La cigarette classique en recul chez les adolescents
La cigarette classique est de moins en moins plébiscitée par les adolescents qui s’en détourne de plus en plus en faveur de la vape. Une nouvelle étude publiée dans le Journal of Korean Medical Science vient de dresser un constat inédit : dans 31 pays sur 57, les adolescents de 13 à 15 ans vapotent désormais davantage qu’ils ne fument.
Les chercheurs coréens ont analysé les données de 173 658 jeunes issues de la Global Youth Tobacco Survey (GYTS) de l’OMS, un corpus massif qui permet de comparer les comportements nicotiniques à l’échelle mondiale.
Des chiffres marquants selon les pays
Les chiffres sont parfois spectaculaires.
Au Paraguay, 12,5 % des adolescents vapotent contre seulement 2,96 % qui fument.
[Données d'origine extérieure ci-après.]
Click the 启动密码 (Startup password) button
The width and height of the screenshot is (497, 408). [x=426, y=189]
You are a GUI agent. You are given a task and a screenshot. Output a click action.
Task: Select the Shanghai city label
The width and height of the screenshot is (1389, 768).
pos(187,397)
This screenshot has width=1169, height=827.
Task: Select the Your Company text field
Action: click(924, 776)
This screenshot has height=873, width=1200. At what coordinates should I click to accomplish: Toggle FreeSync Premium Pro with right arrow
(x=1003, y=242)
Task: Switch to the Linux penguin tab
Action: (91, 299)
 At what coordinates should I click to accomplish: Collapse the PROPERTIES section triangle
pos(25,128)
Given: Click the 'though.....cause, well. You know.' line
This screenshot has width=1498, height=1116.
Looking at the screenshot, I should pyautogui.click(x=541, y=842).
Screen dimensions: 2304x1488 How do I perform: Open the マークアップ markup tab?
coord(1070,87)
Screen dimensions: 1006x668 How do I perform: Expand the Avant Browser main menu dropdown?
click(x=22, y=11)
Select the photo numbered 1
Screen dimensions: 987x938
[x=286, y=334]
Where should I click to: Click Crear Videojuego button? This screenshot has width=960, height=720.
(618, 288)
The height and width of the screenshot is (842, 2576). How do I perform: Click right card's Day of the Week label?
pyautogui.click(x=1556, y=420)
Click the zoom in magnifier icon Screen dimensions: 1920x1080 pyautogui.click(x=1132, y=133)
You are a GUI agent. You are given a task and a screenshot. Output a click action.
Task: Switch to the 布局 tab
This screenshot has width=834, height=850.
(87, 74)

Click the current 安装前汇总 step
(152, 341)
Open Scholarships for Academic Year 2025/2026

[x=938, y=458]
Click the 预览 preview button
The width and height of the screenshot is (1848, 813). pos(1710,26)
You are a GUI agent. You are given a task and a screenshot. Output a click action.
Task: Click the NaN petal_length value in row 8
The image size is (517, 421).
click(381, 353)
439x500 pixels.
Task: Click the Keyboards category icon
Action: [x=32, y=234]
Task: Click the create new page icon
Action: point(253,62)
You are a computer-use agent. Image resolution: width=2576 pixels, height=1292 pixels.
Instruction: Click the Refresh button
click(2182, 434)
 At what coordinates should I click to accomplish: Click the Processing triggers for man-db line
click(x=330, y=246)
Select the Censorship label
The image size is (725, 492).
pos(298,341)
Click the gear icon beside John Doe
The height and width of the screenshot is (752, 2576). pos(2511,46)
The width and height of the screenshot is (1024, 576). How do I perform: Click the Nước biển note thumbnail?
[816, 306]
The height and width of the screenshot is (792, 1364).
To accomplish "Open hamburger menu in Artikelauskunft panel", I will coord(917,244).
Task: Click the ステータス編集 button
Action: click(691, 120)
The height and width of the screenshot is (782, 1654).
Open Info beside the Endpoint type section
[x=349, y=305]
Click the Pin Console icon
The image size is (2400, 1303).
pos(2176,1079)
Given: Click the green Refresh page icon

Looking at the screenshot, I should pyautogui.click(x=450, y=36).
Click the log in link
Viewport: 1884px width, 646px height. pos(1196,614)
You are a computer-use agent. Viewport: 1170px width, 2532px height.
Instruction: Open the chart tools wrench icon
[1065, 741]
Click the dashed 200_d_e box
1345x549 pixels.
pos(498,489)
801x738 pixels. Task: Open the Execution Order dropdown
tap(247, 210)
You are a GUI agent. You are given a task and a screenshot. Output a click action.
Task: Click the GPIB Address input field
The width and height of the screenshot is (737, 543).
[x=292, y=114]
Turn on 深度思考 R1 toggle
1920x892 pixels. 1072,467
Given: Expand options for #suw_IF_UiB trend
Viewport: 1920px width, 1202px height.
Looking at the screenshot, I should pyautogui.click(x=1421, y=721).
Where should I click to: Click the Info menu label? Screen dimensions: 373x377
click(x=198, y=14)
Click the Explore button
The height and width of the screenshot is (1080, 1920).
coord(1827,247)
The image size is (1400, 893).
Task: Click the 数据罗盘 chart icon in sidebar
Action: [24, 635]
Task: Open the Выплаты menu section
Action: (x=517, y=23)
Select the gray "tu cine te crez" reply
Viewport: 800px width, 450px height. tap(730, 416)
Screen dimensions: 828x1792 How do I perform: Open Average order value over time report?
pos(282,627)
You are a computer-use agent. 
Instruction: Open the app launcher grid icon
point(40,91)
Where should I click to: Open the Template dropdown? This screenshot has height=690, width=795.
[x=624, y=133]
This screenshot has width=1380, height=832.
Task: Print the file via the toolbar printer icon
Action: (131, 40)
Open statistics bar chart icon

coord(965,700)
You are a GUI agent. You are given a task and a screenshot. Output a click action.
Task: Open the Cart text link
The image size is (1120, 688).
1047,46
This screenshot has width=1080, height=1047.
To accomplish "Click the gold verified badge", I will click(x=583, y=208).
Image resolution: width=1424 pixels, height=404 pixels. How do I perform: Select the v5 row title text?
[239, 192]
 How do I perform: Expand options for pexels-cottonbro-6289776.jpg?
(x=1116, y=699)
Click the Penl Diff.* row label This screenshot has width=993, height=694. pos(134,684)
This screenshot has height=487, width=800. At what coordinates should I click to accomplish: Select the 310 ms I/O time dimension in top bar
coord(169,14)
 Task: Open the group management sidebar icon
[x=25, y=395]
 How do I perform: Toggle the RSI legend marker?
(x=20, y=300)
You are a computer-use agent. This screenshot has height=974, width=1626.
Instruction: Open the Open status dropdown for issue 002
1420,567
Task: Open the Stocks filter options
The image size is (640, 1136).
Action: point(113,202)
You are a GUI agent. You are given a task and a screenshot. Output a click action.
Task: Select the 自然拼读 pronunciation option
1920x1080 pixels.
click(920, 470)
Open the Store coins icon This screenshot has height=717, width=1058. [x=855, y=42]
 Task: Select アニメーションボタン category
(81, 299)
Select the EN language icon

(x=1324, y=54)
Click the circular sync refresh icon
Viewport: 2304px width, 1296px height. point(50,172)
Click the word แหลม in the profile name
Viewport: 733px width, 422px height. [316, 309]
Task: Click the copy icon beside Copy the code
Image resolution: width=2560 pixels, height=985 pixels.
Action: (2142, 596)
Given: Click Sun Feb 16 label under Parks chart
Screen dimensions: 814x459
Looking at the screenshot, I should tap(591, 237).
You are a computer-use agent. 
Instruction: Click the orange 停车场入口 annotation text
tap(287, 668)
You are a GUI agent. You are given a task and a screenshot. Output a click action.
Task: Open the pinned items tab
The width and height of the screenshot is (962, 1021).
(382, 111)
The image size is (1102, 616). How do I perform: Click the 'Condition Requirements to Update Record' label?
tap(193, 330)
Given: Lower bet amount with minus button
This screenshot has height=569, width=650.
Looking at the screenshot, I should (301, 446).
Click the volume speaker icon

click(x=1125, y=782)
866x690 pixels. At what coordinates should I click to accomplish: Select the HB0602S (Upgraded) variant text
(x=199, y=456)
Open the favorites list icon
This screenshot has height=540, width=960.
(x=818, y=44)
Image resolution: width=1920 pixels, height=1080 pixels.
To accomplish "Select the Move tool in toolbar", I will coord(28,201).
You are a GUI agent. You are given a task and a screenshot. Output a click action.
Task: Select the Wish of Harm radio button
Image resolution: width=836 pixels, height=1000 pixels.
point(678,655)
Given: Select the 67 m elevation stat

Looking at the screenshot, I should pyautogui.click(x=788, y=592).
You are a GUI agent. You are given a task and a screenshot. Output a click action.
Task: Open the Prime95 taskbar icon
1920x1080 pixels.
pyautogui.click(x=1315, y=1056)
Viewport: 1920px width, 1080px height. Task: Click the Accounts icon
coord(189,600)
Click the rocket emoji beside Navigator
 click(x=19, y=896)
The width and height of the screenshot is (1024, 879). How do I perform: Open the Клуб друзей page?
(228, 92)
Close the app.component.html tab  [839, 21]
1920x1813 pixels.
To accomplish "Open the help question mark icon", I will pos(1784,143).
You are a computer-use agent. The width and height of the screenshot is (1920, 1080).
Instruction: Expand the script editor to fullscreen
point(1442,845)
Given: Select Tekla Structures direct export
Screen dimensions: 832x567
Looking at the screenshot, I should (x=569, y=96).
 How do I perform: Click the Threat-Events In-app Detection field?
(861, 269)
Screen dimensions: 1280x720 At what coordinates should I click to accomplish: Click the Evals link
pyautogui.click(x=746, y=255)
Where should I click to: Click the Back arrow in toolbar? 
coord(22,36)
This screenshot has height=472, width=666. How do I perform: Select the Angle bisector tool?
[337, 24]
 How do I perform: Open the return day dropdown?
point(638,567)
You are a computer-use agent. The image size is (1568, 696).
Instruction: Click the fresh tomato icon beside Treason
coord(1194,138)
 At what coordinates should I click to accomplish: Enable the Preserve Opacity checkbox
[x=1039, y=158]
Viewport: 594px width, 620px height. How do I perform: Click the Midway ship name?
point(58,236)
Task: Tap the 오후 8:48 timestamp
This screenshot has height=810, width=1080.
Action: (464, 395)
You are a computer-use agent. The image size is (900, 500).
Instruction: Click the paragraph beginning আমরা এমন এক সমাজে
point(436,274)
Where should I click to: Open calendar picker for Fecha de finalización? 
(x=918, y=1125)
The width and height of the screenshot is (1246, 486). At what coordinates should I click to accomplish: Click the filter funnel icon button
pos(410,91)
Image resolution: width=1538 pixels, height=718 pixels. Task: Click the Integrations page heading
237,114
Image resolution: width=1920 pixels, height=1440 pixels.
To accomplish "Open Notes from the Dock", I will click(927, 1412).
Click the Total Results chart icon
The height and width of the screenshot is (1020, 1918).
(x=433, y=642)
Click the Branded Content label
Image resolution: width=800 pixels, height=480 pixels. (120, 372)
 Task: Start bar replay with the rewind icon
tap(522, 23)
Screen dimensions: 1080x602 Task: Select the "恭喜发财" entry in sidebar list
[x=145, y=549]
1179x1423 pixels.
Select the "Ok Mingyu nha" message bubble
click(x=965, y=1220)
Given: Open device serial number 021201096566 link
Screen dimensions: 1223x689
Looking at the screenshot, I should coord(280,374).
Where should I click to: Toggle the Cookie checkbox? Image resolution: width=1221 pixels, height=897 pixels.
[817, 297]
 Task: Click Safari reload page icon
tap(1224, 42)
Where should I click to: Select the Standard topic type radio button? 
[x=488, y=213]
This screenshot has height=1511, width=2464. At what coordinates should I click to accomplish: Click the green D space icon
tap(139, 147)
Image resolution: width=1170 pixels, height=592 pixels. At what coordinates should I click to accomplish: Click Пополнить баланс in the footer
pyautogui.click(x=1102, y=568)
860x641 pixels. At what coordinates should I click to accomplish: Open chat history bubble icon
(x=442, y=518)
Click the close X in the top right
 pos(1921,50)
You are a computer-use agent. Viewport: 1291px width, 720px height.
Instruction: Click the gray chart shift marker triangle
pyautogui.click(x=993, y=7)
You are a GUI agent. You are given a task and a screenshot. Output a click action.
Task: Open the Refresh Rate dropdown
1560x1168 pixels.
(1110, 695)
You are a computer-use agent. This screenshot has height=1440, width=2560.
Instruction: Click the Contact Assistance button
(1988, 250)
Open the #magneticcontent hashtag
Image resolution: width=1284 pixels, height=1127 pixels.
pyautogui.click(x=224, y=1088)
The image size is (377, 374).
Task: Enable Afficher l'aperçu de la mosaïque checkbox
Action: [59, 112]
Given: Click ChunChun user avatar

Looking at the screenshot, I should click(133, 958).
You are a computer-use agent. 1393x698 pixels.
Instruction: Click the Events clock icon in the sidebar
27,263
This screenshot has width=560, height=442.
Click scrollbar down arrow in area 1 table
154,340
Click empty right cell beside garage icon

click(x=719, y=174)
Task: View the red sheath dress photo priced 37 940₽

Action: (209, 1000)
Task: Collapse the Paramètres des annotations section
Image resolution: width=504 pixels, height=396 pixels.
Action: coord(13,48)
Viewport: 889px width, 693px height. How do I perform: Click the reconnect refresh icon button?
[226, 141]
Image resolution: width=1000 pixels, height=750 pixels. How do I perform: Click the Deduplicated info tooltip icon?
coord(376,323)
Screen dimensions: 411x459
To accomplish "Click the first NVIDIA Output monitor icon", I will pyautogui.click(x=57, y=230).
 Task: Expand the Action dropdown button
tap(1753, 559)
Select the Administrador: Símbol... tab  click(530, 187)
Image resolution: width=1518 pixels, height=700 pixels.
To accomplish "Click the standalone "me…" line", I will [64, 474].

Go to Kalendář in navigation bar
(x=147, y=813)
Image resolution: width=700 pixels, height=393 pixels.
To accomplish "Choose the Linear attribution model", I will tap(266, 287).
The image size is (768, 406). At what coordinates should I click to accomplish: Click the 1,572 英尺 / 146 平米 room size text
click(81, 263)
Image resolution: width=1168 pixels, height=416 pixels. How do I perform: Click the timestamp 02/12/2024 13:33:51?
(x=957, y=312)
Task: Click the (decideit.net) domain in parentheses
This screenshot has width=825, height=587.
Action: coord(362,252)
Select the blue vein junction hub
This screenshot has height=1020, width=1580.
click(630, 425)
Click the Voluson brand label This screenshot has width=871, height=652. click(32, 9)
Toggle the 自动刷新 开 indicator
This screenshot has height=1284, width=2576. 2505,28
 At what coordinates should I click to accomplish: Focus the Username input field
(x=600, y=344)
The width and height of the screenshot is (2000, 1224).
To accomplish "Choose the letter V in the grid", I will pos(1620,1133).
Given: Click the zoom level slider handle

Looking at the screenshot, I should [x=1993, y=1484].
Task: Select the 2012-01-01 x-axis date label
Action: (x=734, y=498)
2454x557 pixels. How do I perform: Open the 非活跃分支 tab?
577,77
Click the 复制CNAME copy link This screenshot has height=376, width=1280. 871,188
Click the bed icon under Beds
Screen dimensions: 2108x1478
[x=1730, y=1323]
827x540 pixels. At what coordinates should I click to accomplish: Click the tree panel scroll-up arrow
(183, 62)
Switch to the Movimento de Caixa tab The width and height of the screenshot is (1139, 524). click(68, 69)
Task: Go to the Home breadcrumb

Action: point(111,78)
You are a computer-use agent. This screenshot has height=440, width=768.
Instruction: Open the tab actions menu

En Ukraine, l’écart est tout aussi frappant : 18,41 % de vapoteurs pour 9,22 % de fumeurs. Dans ces pays, la transition vers des produits sans combustion est nette et semble durable.
À l’inverse, certains États restent dominés par le tabac : en Italie, 19,81 % des jeunes fument contre 17,53 % qui vapotent ; en Bulgarie, 20,41 % fument pour 10,77 % qui vapotent.
Une lecture divergente des résultats
Pour les défenseurs de la réduction des risques, ces données confirment une tendance déjà observée à plusieurs reprises : lorsque les jeunes consomment de la nicotine, ils se tournent de plus en plus vers des produits moins nocifs que la cigarette, ce qui constitue un basculement sanitaire majeur.
Mais les auteurs de l’étude adoptent une lecture beaucoup plus alarmiste, appelant à « des stratégies de réponse spécialisées » pour réduire l’usage de la vape chez les mineurs et insistant sur la nécessité de contrer les stratégies marketing des fabricants.
Des limites méthodologiques à garder en tête
Cette étude est dite écologique, ce qui signifie qu’elle compare des pays entre eux sans analyser les comportements individuels. Elle ne permet donc pas d’établir un lien de causalité entre la disponibilité des produits, les politiques publiques et le comportement des jeunes.
De plus, les données GYTS reposent sur des déclarations anonymes d’adolescents, ce qui peut introduire des biais d’autorapport. Enfin, l’étude ne distingue pas clairement les usages réguliers des expérimentations ponctuelles, un point crucial pour interpréter correctement les chiffres.
Position militante : protéger les jeunes, oui — mais ne pas nier la hiérarchie des risques
Soyons clairs : les adolescents ne devraient ni fumer ni vapoter. Aucun acteur sérieux du secteur ne dit le contraire.
Mais il faut regarder la réalité en face : si des jeunes consomment de la nicotine — et qu’on le veuille ou non ils l’ont toujours fait — il vaut certainement mieux qu’ils le fassent via un produit sans combustion, infiniment moins dangereux que la cigarette, c’est là tout le principe de la réduction des risques !
Cette étude montre cependant une chose essentielle : le tabac perd du terrain. Et même si la vape chez les mineurs reste un problème à encadrer, elle est objectivement bien moins nocive que le tabagisme, qui tue un consommateur sur deux.
Ignorer cette hiérarchie des risques, c’est faire de la politique, pas de la santé publique.